Roni melayangkan pukulannya ke arah kiri mukaku, tapi aku mampu menangkisnya. Terasa pukulannya sangat keras, aku terpental dengan rasa sakit yang luar biasa di lengan kiri. Tulangku rasanya patah atau remuk, tapi ternyata tidak.

Dalam keadaan berusaha untuk bangkit, aku melihat api semakin membesar dan membakar tenda beserta apapun di sekitarnya. Roni mengamuk seperti orang gila, lalu berjalan menuju kobaran api.

Beberapa detik kemudian aku merasakan sakit yang luar biasa di kepala, diikuti dengan pandangan yang mulai kabur, dan pusing yang membuat dunia seakan berputar, menggelap, kemudian aku tidak dapat mengingat apa-apa lagi.

Sore itu suara tangisan anak kecil membangunkanku. Kubuka mata dan aku tahu aku sedang berada dalam sebuah kamar, infusan terhubung denganku. Kulihat terdapat poster-poster medis terpampang di dinding.
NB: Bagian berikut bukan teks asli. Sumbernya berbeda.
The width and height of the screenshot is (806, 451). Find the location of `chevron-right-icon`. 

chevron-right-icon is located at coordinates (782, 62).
Sekujur tubuhku rasanya sakit, terutama kepala bagian belakang dan lengan kiri. Aku bangkit dari pembaringan dan berjalan pelan keluar kamar. Setelah kubuka pintu, aku tahu aku sedang berada di sebuah Puskesmas.

Seorang laki-laki berpakaian pendaki datang menghampiriku. Dia menanyakan tentang diriku. Lelaki itu bernama Yudi.
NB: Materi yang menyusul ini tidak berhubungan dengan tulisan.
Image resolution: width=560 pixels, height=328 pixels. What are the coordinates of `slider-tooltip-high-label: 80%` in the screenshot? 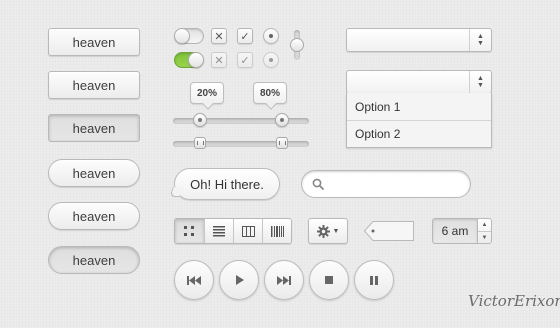 It's located at (270, 93).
Yudi menjelaskan kalau tadi malam kelompok pendakinya melihat kobaran api yang cukup besar dari tempat aku mendirikan kemah; kemudian dengan susah payah dia dan tiga orang rekannya menuju asal kobaran api tersebut; sesampainya disana, dia menemukan diriku tak sadarkan diri, tidak jauh dari tenda yang terbakar; mereka kemudian membawaku dan menghubungi pihak penyelamat serta kehutanan. Yudi dan teman-temannya rela menggotongku hingga ke perkemahannya sebelum dibawa ke sini.
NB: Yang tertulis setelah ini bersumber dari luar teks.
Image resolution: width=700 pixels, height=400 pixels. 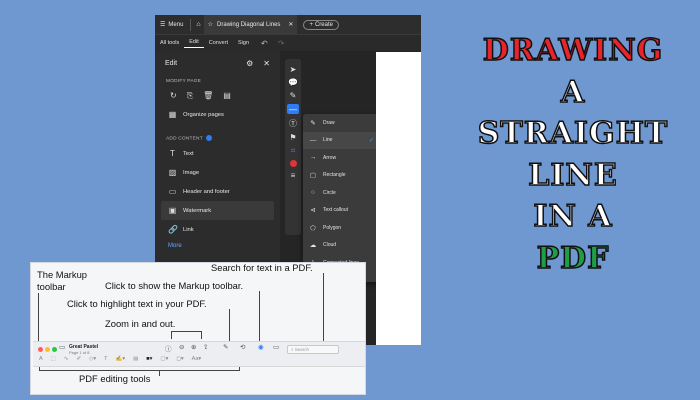 What do you see at coordinates (182, 347) in the screenshot?
I see `zoom-out-icon: ⊖` at bounding box center [182, 347].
Dia juga memberitahu kalau tim penyelamat menemukan tiga jasad laki-laki yang terbakar, dua jasad berada di dekat bekas api unggun, dan seorang lagi di dekat tenda. Mereka semua hangus.

Mendengarnya, perasaanku menjadi kacau, entah apa yang mesti kulakukan. Aku kembali ke kamar untuk beristirahat sebelum diizinkan pulang dan mengurusi masalah itu.

Beberapa hari kemudian, aku memberikan kesaksian atas apa yang terjadi ketika malam horor itu terjadi. Awalnya aku menemui kendala karena banyak yang tidak percaya, malah aku sempat divonis bersalah, tapi Yudi dan teman-temannya membantuku sehingga aku bisa melewatinya dengan lancar.

Setelah kejadian itu, aktivitas pendakian gunungku terhenti, untuk sementara. Aku menyibukkan diri dengan mengikuti kegiatan keagamaan, berusaha melakukan banyak hal yang bermanfaat bagi masyarakat. Ada yang lebih penting daripada hobiku. Itu semua semakin menguatkan keyakinanku kalau ketika mati nanti, hanya amal baik yang akan menjadi teman sejati.

Meskipun demikian, aku tidak pernah kehilangan keinginan untuk kembali mendaki gunung, kembali melihat pemandangan sebuah kota, mengagumi ciptaan Tuhan Yang Maha Esa. Jika Tuhan kembali memberikanku kesempatan untuk mendaki gunung, mungkin aku akan melakukannya lagi.